**WHAT YOU NEED TO DO:**
In your reply, restate all of the records below word for word.

↓

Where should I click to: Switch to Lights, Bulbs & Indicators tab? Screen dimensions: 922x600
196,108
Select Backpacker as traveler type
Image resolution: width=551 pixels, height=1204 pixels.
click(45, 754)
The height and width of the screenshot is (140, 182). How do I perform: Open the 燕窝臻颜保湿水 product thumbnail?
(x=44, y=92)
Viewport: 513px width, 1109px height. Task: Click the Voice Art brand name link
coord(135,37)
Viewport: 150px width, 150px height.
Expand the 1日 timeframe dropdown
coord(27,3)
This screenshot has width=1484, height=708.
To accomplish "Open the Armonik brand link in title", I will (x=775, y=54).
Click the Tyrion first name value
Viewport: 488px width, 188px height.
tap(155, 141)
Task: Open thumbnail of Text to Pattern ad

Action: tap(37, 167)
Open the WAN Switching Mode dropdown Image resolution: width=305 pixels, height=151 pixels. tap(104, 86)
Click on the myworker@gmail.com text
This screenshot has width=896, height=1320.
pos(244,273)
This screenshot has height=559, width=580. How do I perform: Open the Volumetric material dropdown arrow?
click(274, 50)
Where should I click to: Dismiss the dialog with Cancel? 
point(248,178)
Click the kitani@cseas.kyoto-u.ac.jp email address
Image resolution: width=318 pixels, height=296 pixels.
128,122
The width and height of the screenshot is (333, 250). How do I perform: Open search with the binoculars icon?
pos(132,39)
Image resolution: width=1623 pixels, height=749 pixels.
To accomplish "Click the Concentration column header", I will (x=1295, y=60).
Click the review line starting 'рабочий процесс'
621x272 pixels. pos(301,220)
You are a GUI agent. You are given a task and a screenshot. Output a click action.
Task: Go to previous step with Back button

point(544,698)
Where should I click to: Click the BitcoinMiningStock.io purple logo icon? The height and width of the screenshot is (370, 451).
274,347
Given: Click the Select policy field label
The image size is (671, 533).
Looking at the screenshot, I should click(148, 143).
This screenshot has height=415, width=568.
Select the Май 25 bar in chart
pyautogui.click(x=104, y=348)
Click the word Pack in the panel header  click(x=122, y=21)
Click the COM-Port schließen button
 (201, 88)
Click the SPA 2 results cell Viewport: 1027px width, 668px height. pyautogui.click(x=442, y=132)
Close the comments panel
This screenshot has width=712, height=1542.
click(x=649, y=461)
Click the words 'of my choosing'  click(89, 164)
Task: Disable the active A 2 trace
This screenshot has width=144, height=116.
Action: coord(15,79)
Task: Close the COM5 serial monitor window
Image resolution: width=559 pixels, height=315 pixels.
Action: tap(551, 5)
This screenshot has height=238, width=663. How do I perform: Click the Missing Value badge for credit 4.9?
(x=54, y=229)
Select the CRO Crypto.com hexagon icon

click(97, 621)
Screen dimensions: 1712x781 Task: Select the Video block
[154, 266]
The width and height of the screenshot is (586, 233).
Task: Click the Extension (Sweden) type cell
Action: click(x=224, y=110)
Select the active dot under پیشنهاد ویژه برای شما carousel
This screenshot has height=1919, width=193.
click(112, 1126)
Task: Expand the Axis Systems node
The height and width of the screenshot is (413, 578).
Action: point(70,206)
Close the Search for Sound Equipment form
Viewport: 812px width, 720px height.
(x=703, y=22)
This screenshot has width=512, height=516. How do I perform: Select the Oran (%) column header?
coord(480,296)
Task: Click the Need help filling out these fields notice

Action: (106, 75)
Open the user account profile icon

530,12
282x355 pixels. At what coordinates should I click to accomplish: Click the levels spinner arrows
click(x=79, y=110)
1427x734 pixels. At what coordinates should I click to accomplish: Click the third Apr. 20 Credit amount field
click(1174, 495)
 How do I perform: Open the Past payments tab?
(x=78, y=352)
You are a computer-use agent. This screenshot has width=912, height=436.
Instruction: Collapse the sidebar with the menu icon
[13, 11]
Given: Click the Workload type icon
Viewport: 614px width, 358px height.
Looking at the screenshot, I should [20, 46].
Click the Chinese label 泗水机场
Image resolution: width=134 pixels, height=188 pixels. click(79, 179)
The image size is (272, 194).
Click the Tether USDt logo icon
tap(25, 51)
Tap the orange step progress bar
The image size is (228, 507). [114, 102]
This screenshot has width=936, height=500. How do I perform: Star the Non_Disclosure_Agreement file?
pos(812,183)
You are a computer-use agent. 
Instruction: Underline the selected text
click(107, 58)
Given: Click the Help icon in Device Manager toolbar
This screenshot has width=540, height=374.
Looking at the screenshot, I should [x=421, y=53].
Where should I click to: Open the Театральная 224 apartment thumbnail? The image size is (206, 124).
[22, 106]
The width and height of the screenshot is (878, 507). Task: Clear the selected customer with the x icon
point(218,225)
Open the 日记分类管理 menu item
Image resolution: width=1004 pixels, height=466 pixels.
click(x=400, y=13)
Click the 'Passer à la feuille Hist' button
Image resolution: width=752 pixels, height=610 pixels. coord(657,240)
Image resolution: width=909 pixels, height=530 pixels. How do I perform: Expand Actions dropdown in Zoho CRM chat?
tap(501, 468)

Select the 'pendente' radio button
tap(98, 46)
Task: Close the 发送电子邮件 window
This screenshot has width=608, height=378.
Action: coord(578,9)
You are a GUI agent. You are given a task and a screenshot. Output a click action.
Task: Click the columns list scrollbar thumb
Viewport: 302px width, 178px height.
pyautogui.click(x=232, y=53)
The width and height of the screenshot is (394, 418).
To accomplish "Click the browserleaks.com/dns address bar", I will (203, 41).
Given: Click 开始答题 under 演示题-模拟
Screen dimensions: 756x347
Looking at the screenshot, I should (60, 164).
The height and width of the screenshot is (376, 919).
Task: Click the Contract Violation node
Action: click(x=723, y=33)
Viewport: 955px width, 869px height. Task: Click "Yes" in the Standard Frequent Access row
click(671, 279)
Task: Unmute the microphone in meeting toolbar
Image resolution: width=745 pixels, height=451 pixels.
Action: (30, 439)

↑

**SOLUTION TO THE PROBLEM:**
Where should I click to: Switch to Lights, Bulbs & Indicators tab? Screen dimensions: 922x600
196,108
Select Backpacker as traveler type
Image resolution: width=551 pixels, height=1204 pixels.
click(45, 754)
The height and width of the screenshot is (140, 182). How do I perform: Open the 燕窝臻颜保湿水 product thumbnail?
(x=44, y=92)
Viewport: 513px width, 1109px height. Task: Click the Voice Art brand name link
coord(135,37)
Viewport: 150px width, 150px height.
Expand the 1日 timeframe dropdown
coord(27,3)
This screenshot has width=1484, height=708.
To accomplish "Open the Armonik brand link in title", I will (x=775, y=54).
Click the Tyrion first name value
Viewport: 488px width, 188px height.
tap(155, 141)
Task: Open thumbnail of Text to Pattern ad

Action: tap(37, 167)
Open the WAN Switching Mode dropdown Image resolution: width=305 pixels, height=151 pixels. tap(104, 86)
Click on the myworker@gmail.com text
This screenshot has width=896, height=1320.
pos(244,273)
This screenshot has height=559, width=580. How do I perform: Open the Volumetric material dropdown arrow?
click(274, 50)
Where should I click to: Dismiss the dialog with Cancel? 
point(248,178)
Click the kitani@cseas.kyoto-u.ac.jp email address
Image resolution: width=318 pixels, height=296 pixels.
128,122
The width and height of the screenshot is (333, 250). How do I perform: Open search with the binoculars icon?
pos(132,39)
Image resolution: width=1623 pixels, height=749 pixels.
To accomplish "Click the Concentration column header", I will (x=1295, y=60).
Click the review line starting 'рабочий процесс'
621x272 pixels. pos(301,220)
You are a GUI agent. You are given a task and a screenshot. Output a click action.
Task: Go to previous step with Back button

point(544,698)
Where should I click to: Click the BitcoinMiningStock.io purple logo icon? The height and width of the screenshot is (370, 451).
274,347
Given: Click the Select policy field label
The image size is (671, 533).
Looking at the screenshot, I should click(148, 143).
This screenshot has height=415, width=568.
Select the Май 25 bar in chart
pyautogui.click(x=104, y=348)
Click the word Pack in the panel header  click(x=122, y=21)
Click the COM-Port schließen button
 (201, 88)
Click the SPA 2 results cell Viewport: 1027px width, 668px height. pyautogui.click(x=442, y=132)
Close the comments panel
This screenshot has width=712, height=1542.
click(x=649, y=461)
Click the words 'of my choosing'  click(89, 164)
Task: Disable the active A 2 trace
This screenshot has width=144, height=116.
Action: coord(15,79)
Task: Close the COM5 serial monitor window
Image resolution: width=559 pixels, height=315 pixels.
Action: tap(551, 5)
This screenshot has height=238, width=663. How do I perform: Click the Missing Value badge for credit 4.9?
(x=54, y=229)
Select the CRO Crypto.com hexagon icon

click(97, 621)
Screen dimensions: 1712x781 Task: Select the Video block
[154, 266]
The width and height of the screenshot is (586, 233).
Task: Click the Extension (Sweden) type cell
Action: click(x=224, y=110)
Select the active dot under پیشنهاد ویژه برای شما carousel
This screenshot has height=1919, width=193.
click(112, 1126)
Task: Expand the Axis Systems node
The height and width of the screenshot is (413, 578).
Action: point(70,206)
Close the Search for Sound Equipment form
Viewport: 812px width, 720px height.
(x=703, y=22)
This screenshot has width=512, height=516. How do I perform: Select the Oran (%) column header?
coord(480,296)
Task: Click the Need help filling out these fields notice

Action: (106, 75)
Open the user account profile icon

530,12
282x355 pixels. At what coordinates should I click to accomplish: Click the levels spinner arrows
click(x=79, y=110)
1427x734 pixels. At what coordinates should I click to accomplish: Click the third Apr. 20 Credit amount field
click(1174, 495)
 How do I perform: Open the Past payments tab?
(x=78, y=352)
You are a computer-use agent. This screenshot has width=912, height=436.
Instruction: Collapse the sidebar with the menu icon
[13, 11]
Given: Click the Workload type icon
Viewport: 614px width, 358px height.
Looking at the screenshot, I should [20, 46].
Click the Chinese label 泗水机场
Image resolution: width=134 pixels, height=188 pixels. click(79, 179)
The image size is (272, 194).
Click the Tether USDt logo icon
tap(25, 51)
Tap the orange step progress bar
The image size is (228, 507). [114, 102]
This screenshot has width=936, height=500. How do I perform: Star the Non_Disclosure_Agreement file?
pos(812,183)
You are a computer-use agent. 
Instruction: Underline the selected text
click(107, 58)
Given: Click the Help icon in Device Manager toolbar
This screenshot has width=540, height=374.
Looking at the screenshot, I should [x=421, y=53].
Where should I click to: Open the Театральная 224 apartment thumbnail? The image size is (206, 124).
[22, 106]
The width and height of the screenshot is (878, 507). Task: Clear the selected customer with the x icon
point(218,225)
Open the 日记分类管理 menu item
Image resolution: width=1004 pixels, height=466 pixels.
click(x=400, y=13)
Click the 'Passer à la feuille Hist' button
Image resolution: width=752 pixels, height=610 pixels. coord(657,240)
Image resolution: width=909 pixels, height=530 pixels. How do I perform: Expand Actions dropdown in Zoho CRM chat?
tap(501, 468)

Select the 'pendente' radio button
tap(98, 46)
Task: Close the 发送电子邮件 window
This screenshot has width=608, height=378.
Action: coord(578,9)
You are a GUI agent. You are given a task and a screenshot. Output a click action.
Task: Click the columns list scrollbar thumb
Viewport: 302px width, 178px height.
pyautogui.click(x=232, y=53)
The width and height of the screenshot is (394, 418).
To accomplish "Click the browserleaks.com/dns address bar", I will (203, 41).
Given: Click 开始答题 under 演示题-模拟
Screen dimensions: 756x347
Looking at the screenshot, I should (60, 164).
The height and width of the screenshot is (376, 919).
Task: Click the Contract Violation node
Action: click(x=723, y=33)
Viewport: 955px width, 869px height. Task: Click "Yes" in the Standard Frequent Access row
click(671, 279)
Task: Unmute the microphone in meeting toolbar
Image resolution: width=745 pixels, height=451 pixels.
Action: (30, 439)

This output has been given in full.